A STANMORE holocaust survivor on the New Year honours list says fighting for justice for Jewish refugees was the “best job I've ever done”.
Hermann Hirschberger, of Beverley Gardens, Stanmore, won a 14-year battle to secure compensation pensions for Kindertransport evacuees from the German government.
He will be given an MBE by the Queen for services to the Jewish community and the Kindertransport evacuees.
He said: “I was very proud when I found out and I felt it was nice to be appreciated. What I got it for is the best job I've ever done as a person.
“I fought against an injustice which was due to the German government not paying compensation which was owing to some of the people who came with Kindertransport and that fight took me 14 years.
“I think if you ask me, that was the best job I ever did because several hundred people benefited.”
Many Jewish children were saved from the Nazis on trains, known as Kindertransport, run from Germany and surrounding countries to Britain in specially organised rescue missions.
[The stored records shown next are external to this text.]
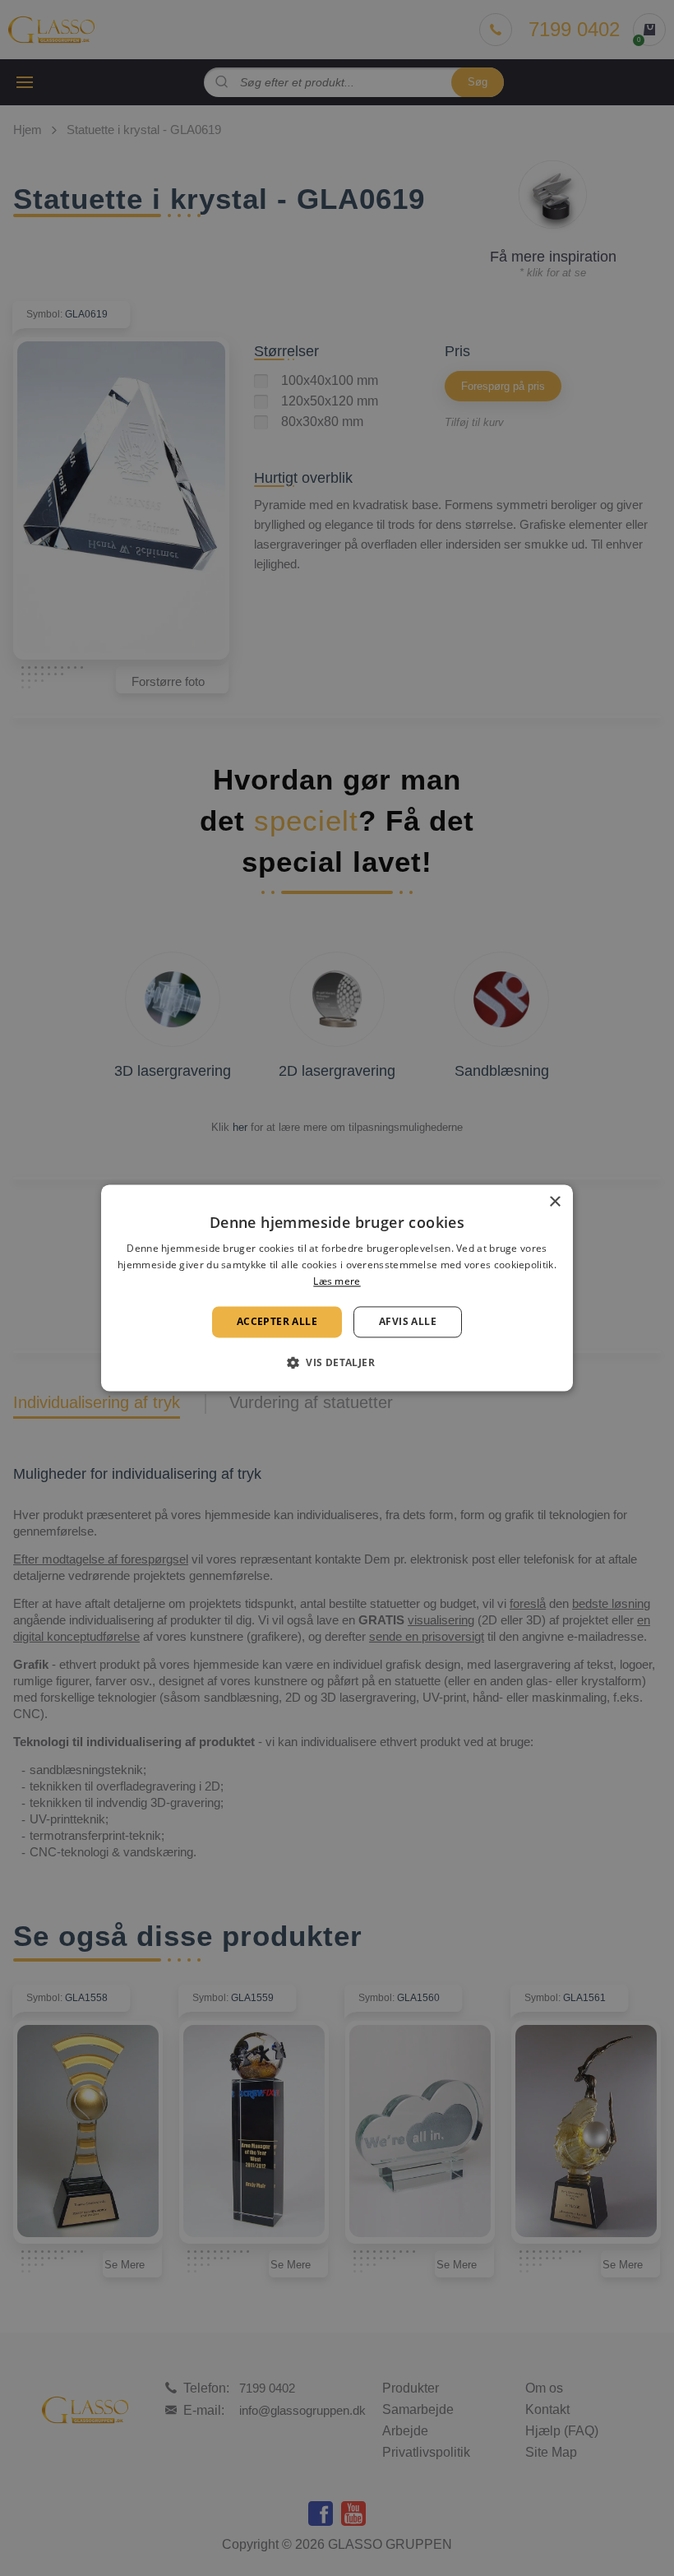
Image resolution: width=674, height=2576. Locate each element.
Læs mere (336, 1281)
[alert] (337, 1288)
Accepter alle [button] (277, 1321)
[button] (337, 1363)
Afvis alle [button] (407, 1321)
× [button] (554, 1202)
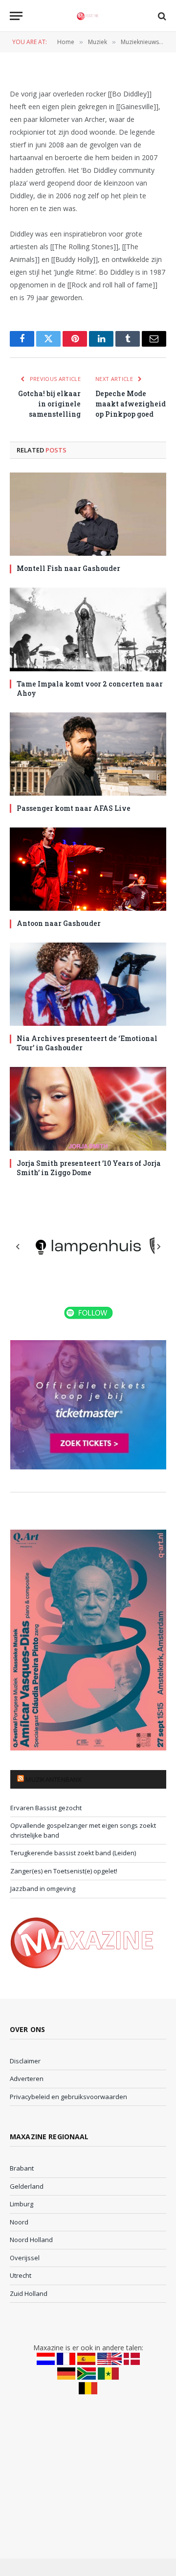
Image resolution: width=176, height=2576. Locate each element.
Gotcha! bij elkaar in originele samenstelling (49, 404)
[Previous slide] (18, 1247)
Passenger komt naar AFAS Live (74, 808)
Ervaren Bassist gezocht (46, 1807)
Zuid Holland (28, 2293)
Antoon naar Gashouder (59, 923)
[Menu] (16, 16)
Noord (19, 2222)
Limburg (21, 2203)
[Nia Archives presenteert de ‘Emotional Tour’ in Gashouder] (88, 984)
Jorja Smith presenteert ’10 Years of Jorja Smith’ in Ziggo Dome (89, 1167)
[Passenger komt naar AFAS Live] (88, 754)
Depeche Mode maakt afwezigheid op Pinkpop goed (130, 404)
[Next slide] (158, 1247)
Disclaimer (25, 2060)
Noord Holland (31, 2239)
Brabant (22, 2168)
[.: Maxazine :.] (88, 16)
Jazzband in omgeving (42, 1888)
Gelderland (27, 2186)
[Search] (161, 16)
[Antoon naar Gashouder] (88, 869)
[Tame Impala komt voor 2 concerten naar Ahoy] (88, 629)
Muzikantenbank (53, 1779)
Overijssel (25, 2257)
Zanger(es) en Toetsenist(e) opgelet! (63, 1871)
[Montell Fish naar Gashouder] (88, 514)
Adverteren (27, 2078)
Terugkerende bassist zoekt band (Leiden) (73, 1852)
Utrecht (20, 2275)
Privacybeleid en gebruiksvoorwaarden (68, 2096)
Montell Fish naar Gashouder (68, 568)
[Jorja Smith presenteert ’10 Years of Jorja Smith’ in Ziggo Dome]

Mr Hirschberger himself escaped on one of them but, like many spared Nazi persecution in this way, he never saw his parents again and discovered only later that they had been killed at Auschwitz.
The European Court of Justice decided in 1990 Kindertransport refugees should be entitled to compensation pensions from the German government but Mr Hirschberger had to battle for years to ensure they got what they were owed.
The German government initially stated that a European law meant the former evacuees could not receive pensions from both the British and German governments at the same time.
It was only through years of lobbying, including hundreds of phone calls and dozens of letters to civil servants and ministers, that Mr Hirschberger convinced the then pensions minister Michael O'Brien to pursue a change in the law.